Now, none of this should come as a surprise to any readers here, save perhaps the fact that I’m talking about a writing assignment from High School at all.  Of course it sucked-we were in the tenth grade.

But every time I sit down to try to write something dark, I remember that stupid story.  I remember how fascinated I was by it, and then how terrible it was.  Those two extreme reactions are interesting and paradoxical enough that they form the core of my thinking about writing dark.  And they’re the reason I rarely do it.

Dark writing is often used as a way to cover up bad writing.  And it should never, ever be.

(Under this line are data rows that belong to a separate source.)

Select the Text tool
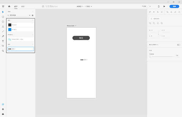This screenshot has height=117, width=182. (x=3, y=41)

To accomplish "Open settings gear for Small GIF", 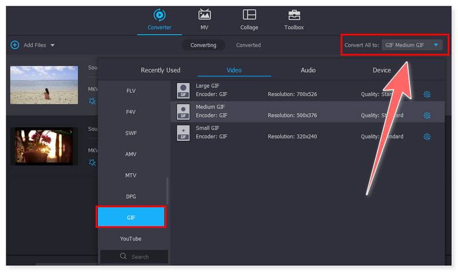I will pyautogui.click(x=427, y=137).
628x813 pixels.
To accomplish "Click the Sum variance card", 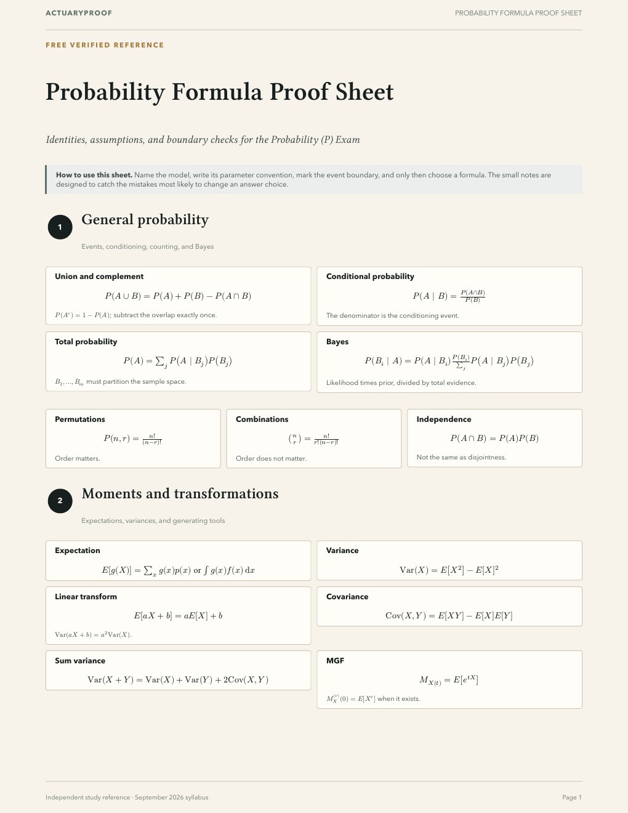I will tap(178, 670).
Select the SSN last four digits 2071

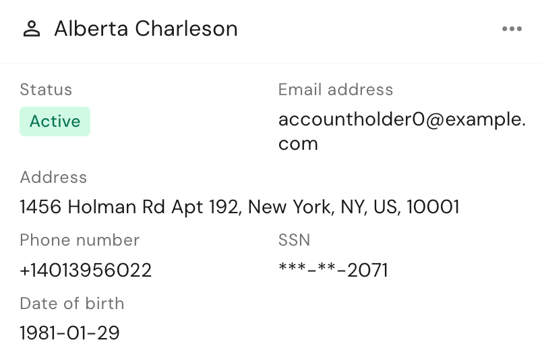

There’s a lot of posts going on this month about pulpy fun.  And that’s fine, so long as that’s the contract between the reader and the writer.  Reader goes in expecting pulpy fun, reader gets pulpy fun, all is well in the world.  But doing an intentionally pulpy story is one thing; being dark because it’s a substitute for being good is another.

Let’s take this to cinema for a second.  You know why nobody liked Man of Steel?  Because Grimdark Superman isn’t a thing.  Zach Snyder took on the admittedly steep challenge of doing the Big Blue Boy Scout and completely muffed it.  Superman’s a tough character to write specifically because you can’t simply go dark to get a serious edge to your story.  You have to have a purely morally upright hero.  It can be done–and done very, very well–but it pulls that crutch out from underneath you.

Which should only serve to point out that there is a crutch here.

So, writing good dark fiction requires that one be aware of the fact that going dark can be a crutch.  Keep it in your head at all times, because every time you add to the body count there should be a purpose to it.  Every murder, every horrible monster; you need to look at the thing you’re trying to evoke in your reader.  If it’s pulpy, campy fun, then fine; be up front that you’re going to have pulpy, campy fun.  But if you want a really good, dark, horrific story then the first thing you have to do is stop thinking of it as a dark story and just think of it as a story.

Your characters still need to be well-rounded.  They still have to have real emotions, still have to think and be motivated realistically.  If you have a villain–even one whose goal it is to go about gruesomely murdering people, then that villain needs to have reasons for what he or she is doing.  Arguably one of the best horror villains written is Hannibal Lecter, and he’s not great because of his victims.  He’s great because his murders stand out in stark contrast to his erudite intellectualism.  He’s terrifying because we like him.

So, in short; the trick to writing good, dark fiction is to stop thinking of it as dark fiction.  Write your characters.  Give them a full life, and let the readers love them for who they are.  Watching some random, faceless murdered commit atrocities is fun.  Watching a character you love commit atrocities is terrifying.